What you need (and what’s optional)#
To run distributed queries you need exactly three things:
with_distributed_planner()on the coordinator’sSessionStateBuilder— registers theQueryPlannerthat distributes the plan.A
WorkerResolver— tells the planner where the workers are.One or more
WorkergRPC servers running at those URLs.
Everything else is optional and only needed for specific cases:
A
ChannelResolver— a sensible default already exists.A
TaskEstimator— only for custom leafExecutionPlans; file-basedDataSourceExecis distributed out of the box.Work unit feeds — when a leaf’s work is discovered at runtime.
Manually injected network boundaries — for custom stage topologies.
Metrics collection — on by default.
Any custom
ExecutionPlanthat crosses a network boundary must have itsPhysicalExtensionCodecregistered on both the coordinator and everyWorker(see Spawn a Worker), since the node is serialized on one side and deserialized on the other.
Public API#
Some other more tangible concepts are the structs and traits exposed publicly, the most important are:
SessionStateBuilderExt#
An extension trait for SessionStateBuilder that provides with_distributed_planner(). This registers a custom
query planner that transforms single-node DataFusion query plans into distributed query plans after physical planning.
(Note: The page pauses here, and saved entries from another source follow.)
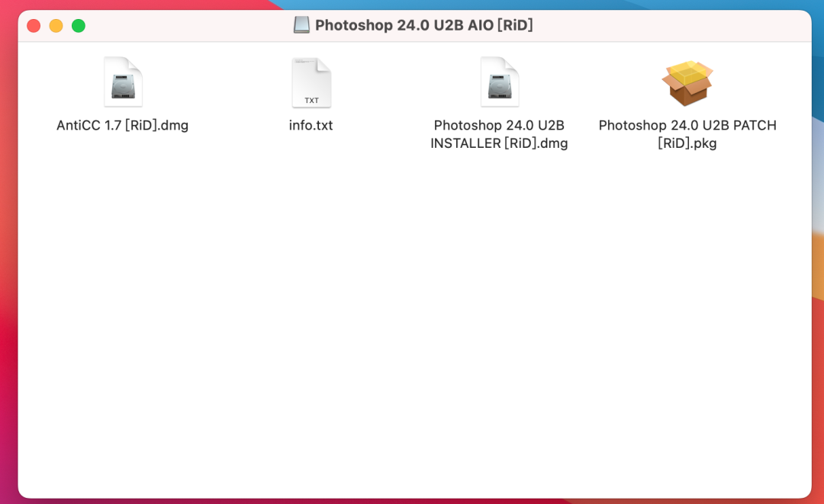Image resolution: width=824 pixels, height=504 pixels.
Task: Click the Photoshop 24.0 U2B INSTALLER filename text
Action: [x=499, y=134]
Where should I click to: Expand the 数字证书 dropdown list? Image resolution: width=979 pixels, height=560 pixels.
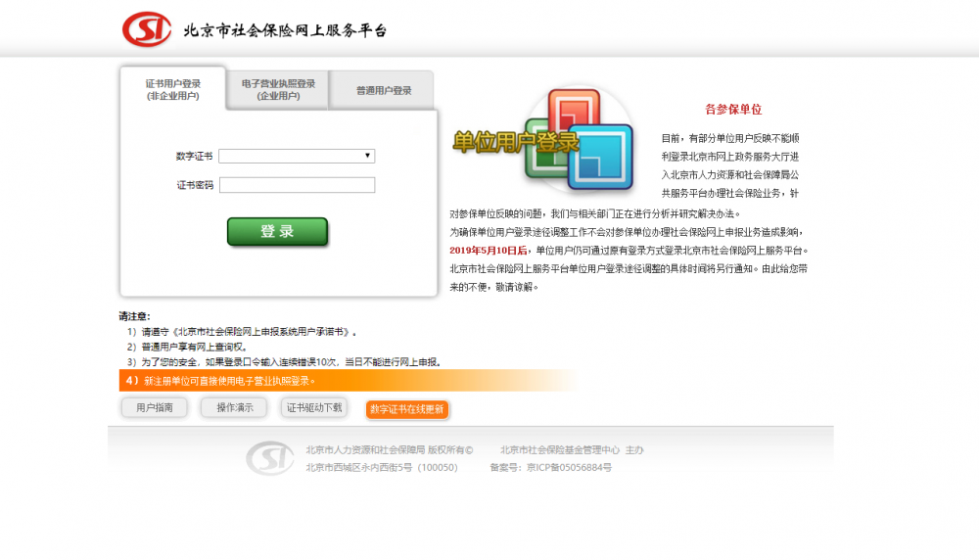[297, 156]
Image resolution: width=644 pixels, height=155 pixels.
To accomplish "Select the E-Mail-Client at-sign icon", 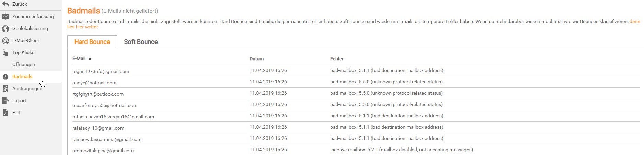I will [x=5, y=40].
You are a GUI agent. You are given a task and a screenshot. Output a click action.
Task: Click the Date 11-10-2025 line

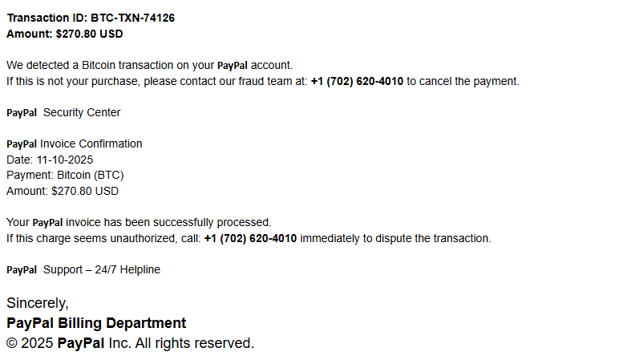click(x=50, y=160)
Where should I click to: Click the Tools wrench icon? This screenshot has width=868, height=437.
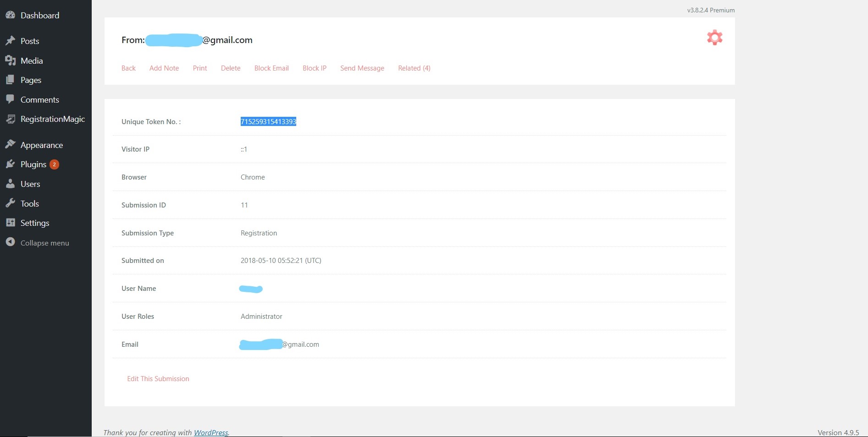[x=10, y=203]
It builds the distributed plan from bottom to top, injecting network boundaries at appropriate locations based on the nodes present in the original plan.
Worker#
gRPC server implementation that integrates with the Tonic ecosystem and listens to serialized plans that get executed over the wire.
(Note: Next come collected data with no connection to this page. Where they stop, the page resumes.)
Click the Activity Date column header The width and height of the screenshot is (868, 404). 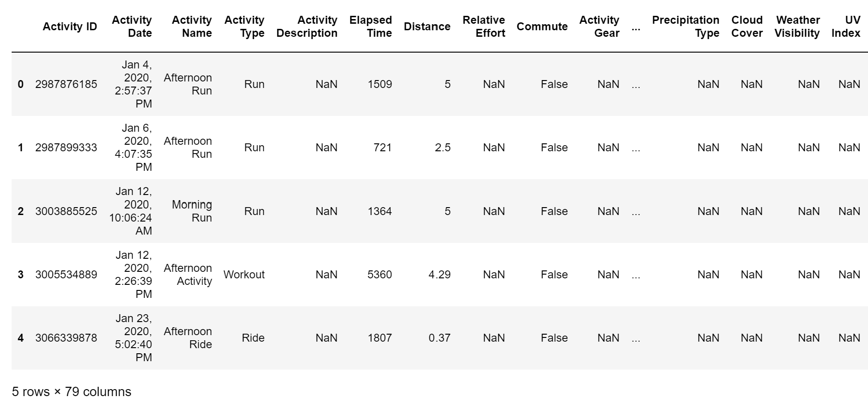pyautogui.click(x=132, y=27)
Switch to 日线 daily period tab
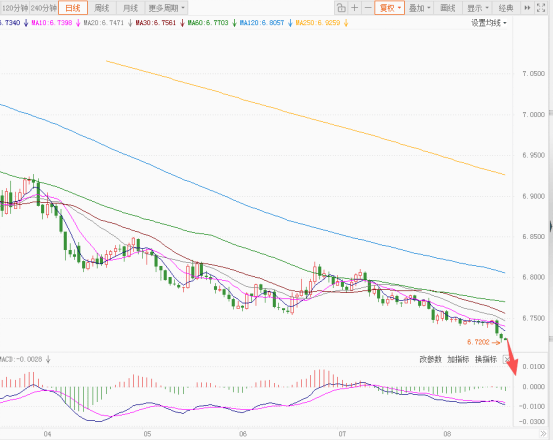The height and width of the screenshot is (441, 554). 73,8
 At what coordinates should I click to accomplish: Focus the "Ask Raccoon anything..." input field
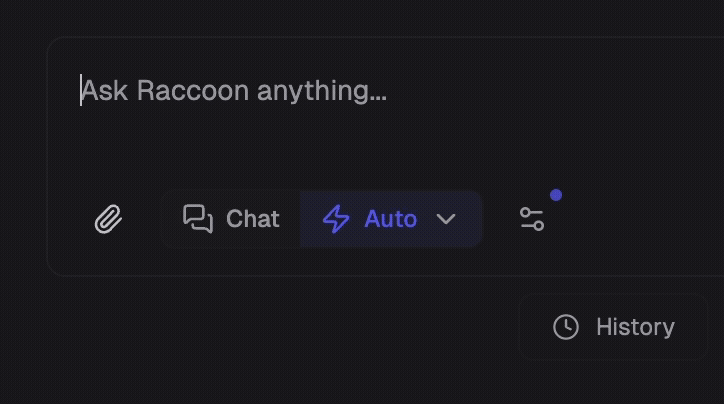(x=234, y=92)
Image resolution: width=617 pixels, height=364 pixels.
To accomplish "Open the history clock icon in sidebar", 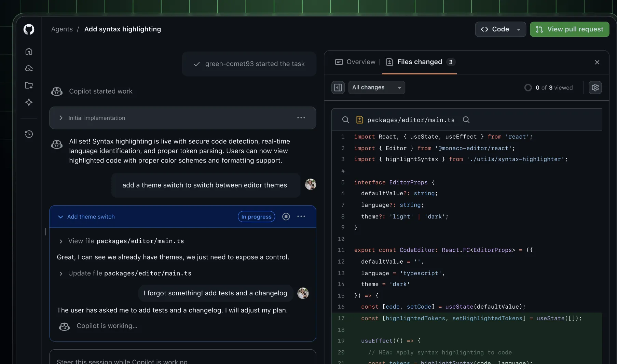I will [x=29, y=134].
Users are expected to build these and spawn them in ports so that the network boundary nodes can reach them.
WorkerResolver#
Determines the available workers in the Distributed DataFusion cluster by returning their URLs.
Different organizations have different networking requirements—from Kubernetes deployments to cloud provider solutions. This trait allows Distributed DataFusion to adapt to various scenarios.
TaskEstimator#
Estimates the number of tasks required in the leaf stage of a distributed query.
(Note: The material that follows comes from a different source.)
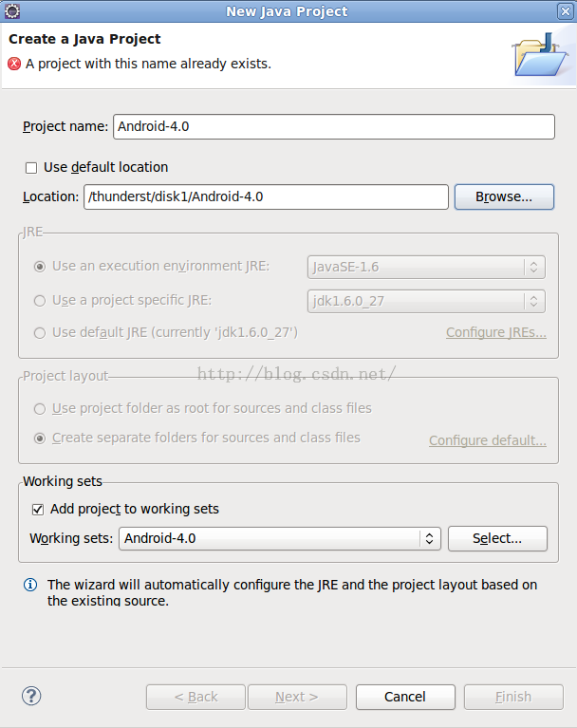Cancel the project creation wizard
This screenshot has height=728, width=577.
point(405,697)
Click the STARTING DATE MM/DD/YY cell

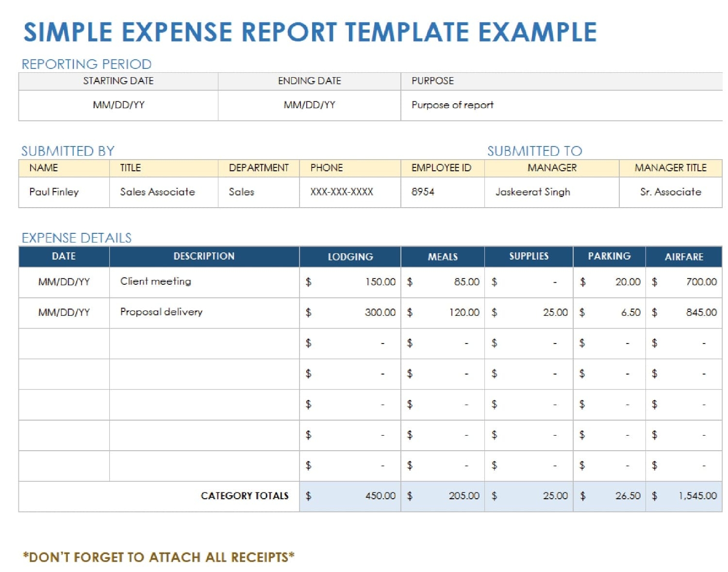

The number of tasks each stage has is determined from bottom to top. This means that leaf stages will decide how many tasks they need to execute based on the amount of data their leaf nodes will pull. Upper stages will have their number of tasks reduced or increased depending on how much the cardinality of the data was reduced in previous stages.
DistributedTaskContext#
An extension present during the ExecutionPlan::execute() that contains information about the current task in
which the plan is being executed.
For built-in file-based plans (DataSourceExec), data partitioning is handled automatically at planning time via
DistributedLeafExec: each task receives a pre-built plan variant with its own isolated file groups, so no
runtime dispatch is needed.
For custom leaf nodes that need to dispatch work themselves, DistributedTaskContext exposes task_index and
task_count so execution logic can select the appropriate data subset. For example, task 0 of 3 might return
the first third of rows, task 2 the last third, and so on. See the TaskEstimator documentation for guidance on
which approach to use.
ChannelResolver#
Optional extension trait that allows to customize how connections are established to workers. Given one of the
URLs returned by the WorkerResolver, it builds an Arrow Flight client ready for serving queries.